Surrey Councillor Tom Gill calls for 2019 referendum on a Surrey police department

Tom Gill

SURREY Councillor Tom Gill announced on Monday that Surrey residents could go to the polls next fall to decide if they want their own police department. Gill told his fellow councillors that he plans to introduce a motion at next week’s council meeting directing city staff to make plans for a third-party review of Surrey’s policing options, including bringing back a city police force.

Gill said the review would include extensive public consultation and input, followed by a special municipal referendum on a Surrey police department in 2019. Staff will be asked to come back with a plan and a proposed review process by the first meeting of the new city council following the October 20 election.

Gill says it is time to ask Surrey residents if they want their own police force, and there is no better time to start the discussion than during the upcoming municipal election. Currently, policing in Surrey is provided by a detachment of 835 RCMP officers, the largest municipal RCMP force in the country.

“It’s time to ask our residents what they think of having a Surrey police department, one with deep roots in the community, and one that reports completely to the people of Surrey, instead of RCMP headquarters in Ottawa,” said Gill who has been a Surrey councillor for 13 years. “Frankly, I think we need to ask ourselves if we’ve outgrown the RCMP?”
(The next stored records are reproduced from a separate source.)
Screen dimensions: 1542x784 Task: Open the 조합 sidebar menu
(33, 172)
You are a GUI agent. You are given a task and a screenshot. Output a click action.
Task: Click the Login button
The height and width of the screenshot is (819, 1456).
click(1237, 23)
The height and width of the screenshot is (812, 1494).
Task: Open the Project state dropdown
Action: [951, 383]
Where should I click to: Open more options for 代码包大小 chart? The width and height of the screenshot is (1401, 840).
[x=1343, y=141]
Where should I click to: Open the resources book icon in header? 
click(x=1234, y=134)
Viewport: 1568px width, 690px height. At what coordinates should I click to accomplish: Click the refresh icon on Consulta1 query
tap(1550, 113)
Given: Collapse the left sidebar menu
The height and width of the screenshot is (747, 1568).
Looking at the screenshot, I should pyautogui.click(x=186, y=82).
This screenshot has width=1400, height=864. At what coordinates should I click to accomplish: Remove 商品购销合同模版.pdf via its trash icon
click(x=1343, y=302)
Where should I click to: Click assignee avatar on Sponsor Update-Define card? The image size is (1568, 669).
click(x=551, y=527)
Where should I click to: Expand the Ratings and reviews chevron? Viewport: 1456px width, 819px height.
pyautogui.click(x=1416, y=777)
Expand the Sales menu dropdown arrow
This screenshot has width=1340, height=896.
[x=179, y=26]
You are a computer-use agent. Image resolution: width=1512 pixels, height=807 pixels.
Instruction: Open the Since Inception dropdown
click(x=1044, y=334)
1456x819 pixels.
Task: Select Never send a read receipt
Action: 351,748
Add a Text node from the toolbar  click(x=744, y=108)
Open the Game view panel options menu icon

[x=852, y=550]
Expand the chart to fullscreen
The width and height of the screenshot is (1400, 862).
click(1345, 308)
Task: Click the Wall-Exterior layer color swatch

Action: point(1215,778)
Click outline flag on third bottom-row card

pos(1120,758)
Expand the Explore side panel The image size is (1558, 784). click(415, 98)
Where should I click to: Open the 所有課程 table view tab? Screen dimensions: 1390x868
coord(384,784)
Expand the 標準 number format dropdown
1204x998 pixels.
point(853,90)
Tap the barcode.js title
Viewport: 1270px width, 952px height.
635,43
Gill said the review and referendum would look at all aspects of the issue, including taking a serious look at what Surrey needs in the years ahead, as well as potential budget considerations. The RCMP have provided contract policing to Surrey since 1951.

“We need to look at everything from costs and current contracts, to the fundamental issue of whether a city our size should have its own police force,” explained Gill, an accountant who chairs the city’s finance committee and sits on Surrey’s policing committee. “We need a full, frank and transparent discussion, one where every voice counts. The RCMP do a very good job, and our day-to-day relationship with the RCMP leadership and officers here in Surrey is excellent, but one day very soon our city will be the largest in the province, and we need to ask ourselves if we would all be better served in the long run with a made-in Surrey police department.”

Gill noted that across BC there are 12 municipalities with local police departments, and only Vancouver’s is larger than Surrey.

“There are 300 families moving to Surrey every month, and in the next 10 years our population will be over 600,000,” added Gill. “There’s a reason other major cities across the country have their own police force, and why the RCMP tend to police smaller communities,” said Gill. “The RCMP started with us back in 1951. A lot has changed over the past 67 years and today we’re a large urban city. I think it makes good sense to take a detailed look at how we’re policing Surrey going forward. Could we do an even better job if we had our own police department with its local focus, local approach and local recruitment?”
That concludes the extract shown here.